Truly I say to you, unless you turn and become like children, you will never enter the kingdom of heaven. Whoever humbles himself like this child is the greatest in the kingdom of heaven.
The disciples were arguing again about who would be the greatest in heaven’s kingdom. It wasn’t the first time they had pridefully jostled for first place, nor would it be the last. Maybe they thought that if they asked their Master about it in a general way, they’d get a clue about what each of them needed to do to get the top spot. They should have known that Jesus would see right through them.
They might have considered children to be somewhat of a nuisance, considering that it wouldn’t be long before they were rebuking parents for bringing their children to see Jesus (Matthew 19:13-15). If so, Jesus now sought to teach them an object lesson in humility using an illustration they would least expect. Calling a child over to Him, He put the child among them and told them that they needed to “become like children” in humility in order to be the greatest in heaven’s kingdom.

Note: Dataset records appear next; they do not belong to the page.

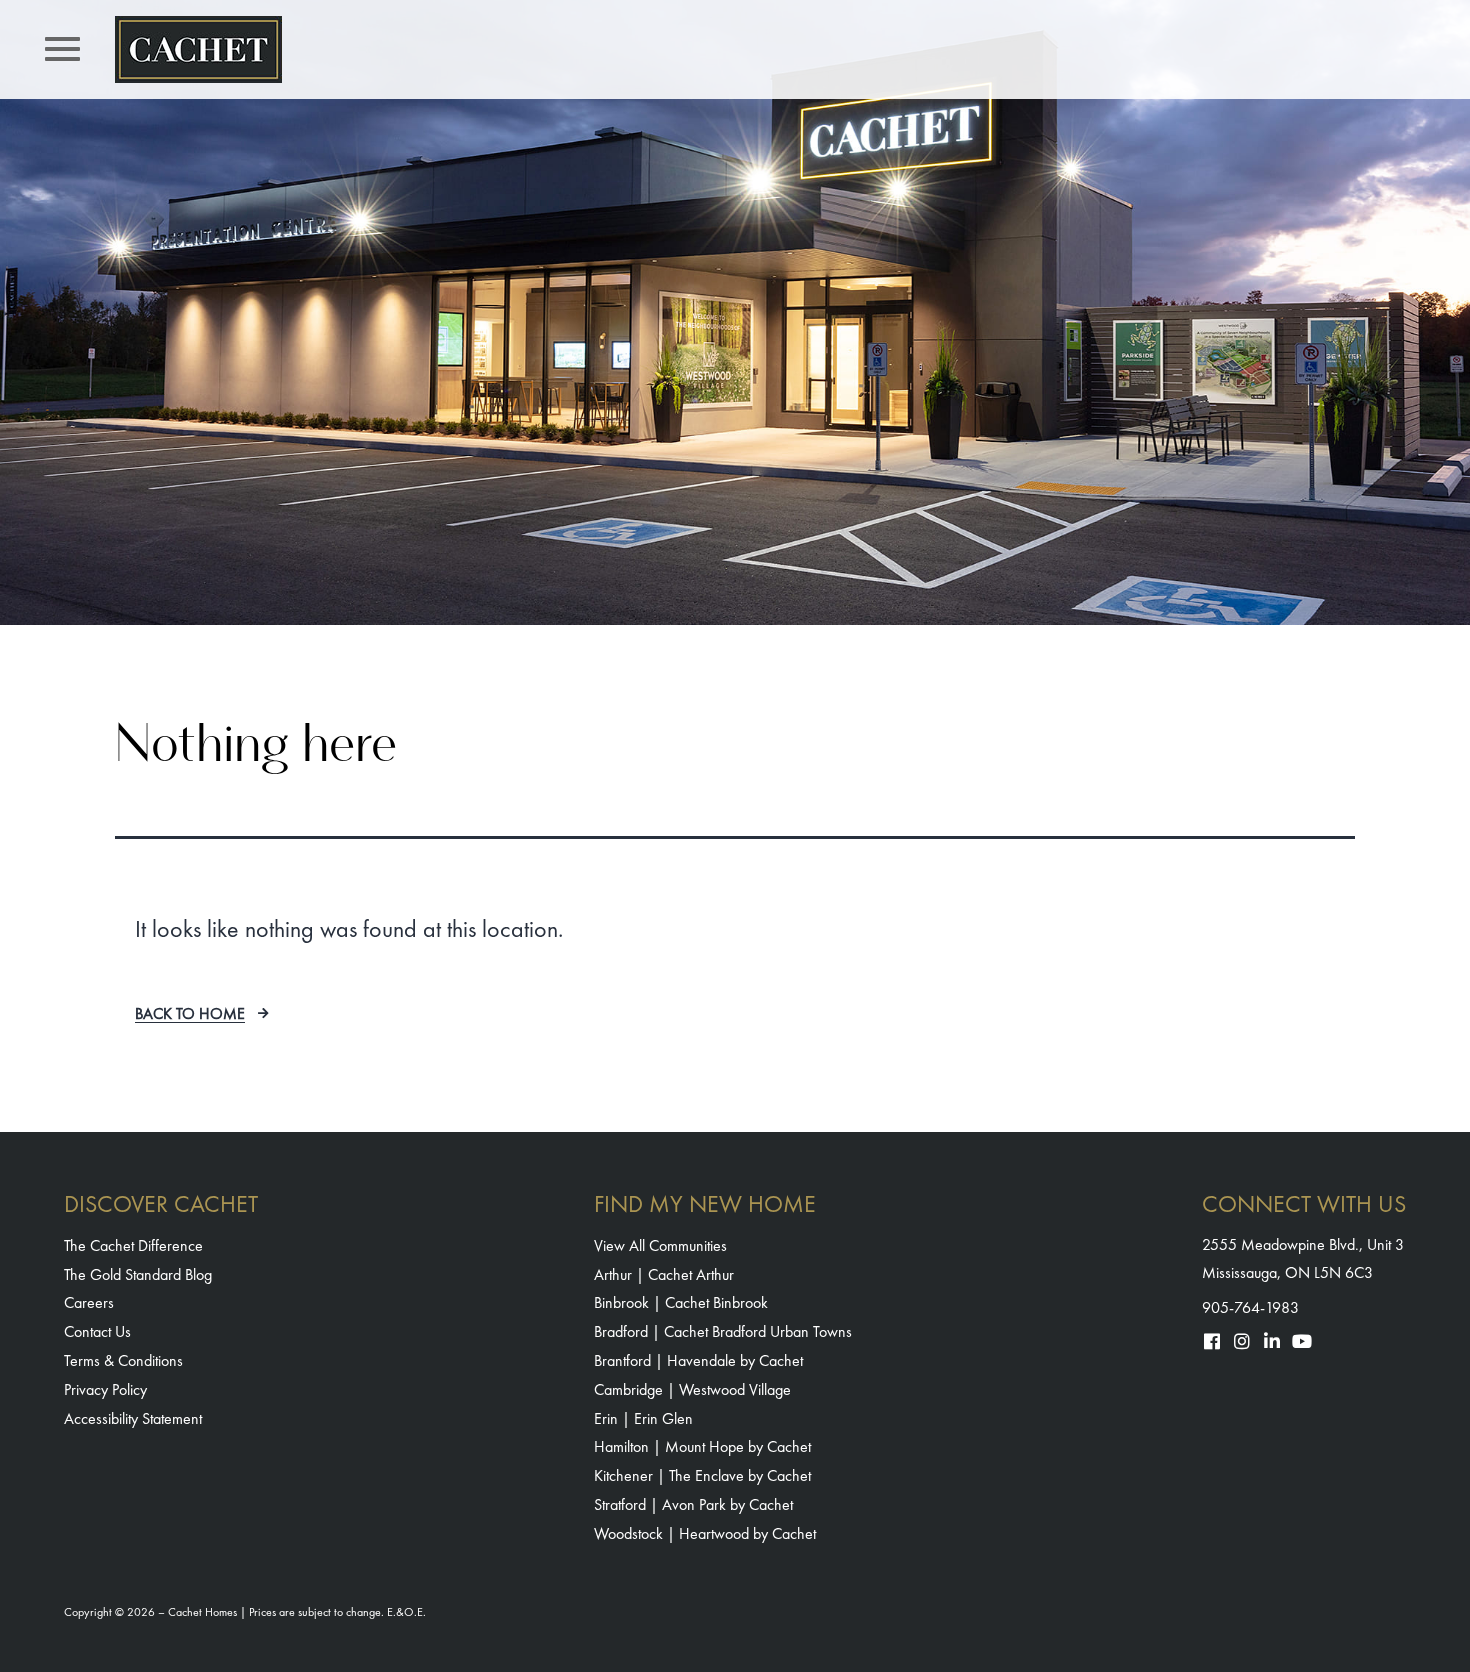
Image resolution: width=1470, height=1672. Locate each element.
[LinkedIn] (1272, 1341)
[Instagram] (1242, 1341)
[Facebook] (1212, 1341)
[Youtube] (1302, 1341)
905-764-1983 (1250, 1307)
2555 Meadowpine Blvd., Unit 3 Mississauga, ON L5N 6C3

Children’s positive attributes are exactly how Christ wants all Christians to be. Children are innocent in nature. They tend to smile a lot and be positive in what they say. When faced with sadness, they tend to take it seriously and respond in kind. Children tend to be sincere in wanting to do the right thing and expect everyone else to do the same.
My oldest daughter recently taught me a lesson in these regards. While I was out of the room, she made her younger sister cry. I don’t know whether it was an accident or purposeful. Nonetheless, I corrected her. She was upset because I corrected her. However, not five minutes had gone by before I noticed that she had gone up to her sister, on her own initiative without any prodding on my part, and gave her hug while telling her she loved her and was sorry. Then she got right back down on the floor and started playing with her again like nothing had happened.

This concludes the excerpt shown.